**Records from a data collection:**
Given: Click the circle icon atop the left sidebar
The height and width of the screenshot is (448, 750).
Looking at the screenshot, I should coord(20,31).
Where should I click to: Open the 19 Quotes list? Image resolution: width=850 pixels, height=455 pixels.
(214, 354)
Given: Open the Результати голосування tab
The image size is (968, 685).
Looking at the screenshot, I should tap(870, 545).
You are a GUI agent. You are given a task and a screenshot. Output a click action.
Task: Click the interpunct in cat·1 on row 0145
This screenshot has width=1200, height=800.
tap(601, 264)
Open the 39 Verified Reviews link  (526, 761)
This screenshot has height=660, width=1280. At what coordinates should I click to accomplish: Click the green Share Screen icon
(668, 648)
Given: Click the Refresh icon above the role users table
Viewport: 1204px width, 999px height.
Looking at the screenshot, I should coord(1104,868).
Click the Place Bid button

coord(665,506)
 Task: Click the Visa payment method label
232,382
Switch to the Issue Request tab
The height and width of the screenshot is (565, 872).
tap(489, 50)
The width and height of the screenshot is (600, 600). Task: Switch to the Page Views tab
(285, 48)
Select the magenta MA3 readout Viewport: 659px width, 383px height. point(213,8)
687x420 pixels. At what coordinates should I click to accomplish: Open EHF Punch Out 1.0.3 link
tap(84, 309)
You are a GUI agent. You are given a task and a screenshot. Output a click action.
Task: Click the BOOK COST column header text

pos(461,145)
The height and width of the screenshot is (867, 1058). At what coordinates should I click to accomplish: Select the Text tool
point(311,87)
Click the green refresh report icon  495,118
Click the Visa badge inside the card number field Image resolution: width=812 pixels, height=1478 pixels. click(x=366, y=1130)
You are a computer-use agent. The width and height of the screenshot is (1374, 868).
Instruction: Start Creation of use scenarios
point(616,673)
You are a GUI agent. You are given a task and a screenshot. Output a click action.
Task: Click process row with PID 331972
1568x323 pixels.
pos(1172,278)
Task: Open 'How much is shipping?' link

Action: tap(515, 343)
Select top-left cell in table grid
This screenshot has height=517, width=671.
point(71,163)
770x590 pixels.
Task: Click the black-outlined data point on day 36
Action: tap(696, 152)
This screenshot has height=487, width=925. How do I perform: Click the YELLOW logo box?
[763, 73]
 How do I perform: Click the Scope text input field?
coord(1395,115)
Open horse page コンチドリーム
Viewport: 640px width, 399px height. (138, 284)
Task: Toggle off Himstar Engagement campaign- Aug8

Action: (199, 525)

**EXERCISE:** Copy word for word the stretch of entries above from the line that has "Given: Click the Refresh" through the line that has "Select the magenta", both ends included, and nothing outside it.

**ANSWER AREA:**
Given: Click the Refresh icon above the role users table
Viewport: 1204px width, 999px height.
Looking at the screenshot, I should coord(1104,868).
Click the Place Bid button

coord(665,506)
 Task: Click the Visa payment method label
232,382
Switch to the Issue Request tab
The height and width of the screenshot is (565, 872).
tap(489, 50)
The width and height of the screenshot is (600, 600). Task: Switch to the Page Views tab
(285, 48)
Select the magenta MA3 readout Viewport: 659px width, 383px height. point(213,8)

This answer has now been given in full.